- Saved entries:
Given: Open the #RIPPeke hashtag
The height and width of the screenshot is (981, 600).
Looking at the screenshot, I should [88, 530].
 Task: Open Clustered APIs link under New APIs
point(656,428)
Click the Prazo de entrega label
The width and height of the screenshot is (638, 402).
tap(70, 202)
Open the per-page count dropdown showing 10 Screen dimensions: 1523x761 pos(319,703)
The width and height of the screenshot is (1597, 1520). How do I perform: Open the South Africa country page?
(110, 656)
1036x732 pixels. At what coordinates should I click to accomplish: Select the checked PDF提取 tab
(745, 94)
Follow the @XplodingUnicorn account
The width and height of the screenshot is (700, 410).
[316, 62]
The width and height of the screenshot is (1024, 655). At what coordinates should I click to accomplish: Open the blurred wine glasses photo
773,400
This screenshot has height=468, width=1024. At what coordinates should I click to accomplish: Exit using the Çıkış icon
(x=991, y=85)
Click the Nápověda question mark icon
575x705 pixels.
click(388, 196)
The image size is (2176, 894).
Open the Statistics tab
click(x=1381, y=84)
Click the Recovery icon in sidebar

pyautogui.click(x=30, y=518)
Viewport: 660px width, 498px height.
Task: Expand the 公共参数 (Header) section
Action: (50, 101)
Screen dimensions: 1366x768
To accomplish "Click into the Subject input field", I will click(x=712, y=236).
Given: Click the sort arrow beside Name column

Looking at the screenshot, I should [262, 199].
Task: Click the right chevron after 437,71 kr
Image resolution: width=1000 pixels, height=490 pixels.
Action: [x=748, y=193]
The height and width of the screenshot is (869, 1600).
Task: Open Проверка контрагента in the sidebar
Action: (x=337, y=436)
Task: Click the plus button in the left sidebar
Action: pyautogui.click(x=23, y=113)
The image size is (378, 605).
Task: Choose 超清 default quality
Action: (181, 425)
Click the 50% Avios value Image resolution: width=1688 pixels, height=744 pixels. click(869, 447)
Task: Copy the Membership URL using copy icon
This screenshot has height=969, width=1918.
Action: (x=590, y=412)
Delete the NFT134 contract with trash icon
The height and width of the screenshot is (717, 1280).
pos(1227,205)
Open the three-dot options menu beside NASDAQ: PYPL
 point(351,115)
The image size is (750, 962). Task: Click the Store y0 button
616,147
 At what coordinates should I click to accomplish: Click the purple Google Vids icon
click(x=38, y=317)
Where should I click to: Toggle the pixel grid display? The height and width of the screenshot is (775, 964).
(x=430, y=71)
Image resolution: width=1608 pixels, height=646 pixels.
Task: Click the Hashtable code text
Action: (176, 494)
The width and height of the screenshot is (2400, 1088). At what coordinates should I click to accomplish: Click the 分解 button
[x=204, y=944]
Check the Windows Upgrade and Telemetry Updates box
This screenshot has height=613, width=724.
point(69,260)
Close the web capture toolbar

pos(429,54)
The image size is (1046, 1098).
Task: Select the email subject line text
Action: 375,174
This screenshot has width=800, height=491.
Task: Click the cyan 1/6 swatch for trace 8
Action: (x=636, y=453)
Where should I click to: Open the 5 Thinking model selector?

- WHAT IS EXPECTED: Write out, exactly as given, the line containing "The image size is (750, 962)." and every line after it to the end of the records. Include nothing else.

- ANSWER BELOW:
The image size is (750, 962). Task: Click the Store y0 button
616,147
 At what coordinates should I click to accomplish: Click the purple Google Vids icon
click(x=38, y=317)
Where should I click to: Toggle the pixel grid display? The height and width of the screenshot is (775, 964).
(x=430, y=71)
Image resolution: width=1608 pixels, height=646 pixels.
Task: Click the Hashtable code text
Action: (176, 494)
The width and height of the screenshot is (2400, 1088). At what coordinates should I click to accomplish: Click the 分解 button
[x=204, y=944]
Check the Windows Upgrade and Telemetry Updates box
This screenshot has height=613, width=724.
point(69,260)
Close the web capture toolbar

pos(429,54)
The image size is (1046, 1098).
Task: Select the email subject line text
Action: 375,174
This screenshot has width=800, height=491.
Task: Click the cyan 1/6 swatch for trace 8
Action: (x=636, y=453)
Where should I click to: Open the 5 Thinking model selector?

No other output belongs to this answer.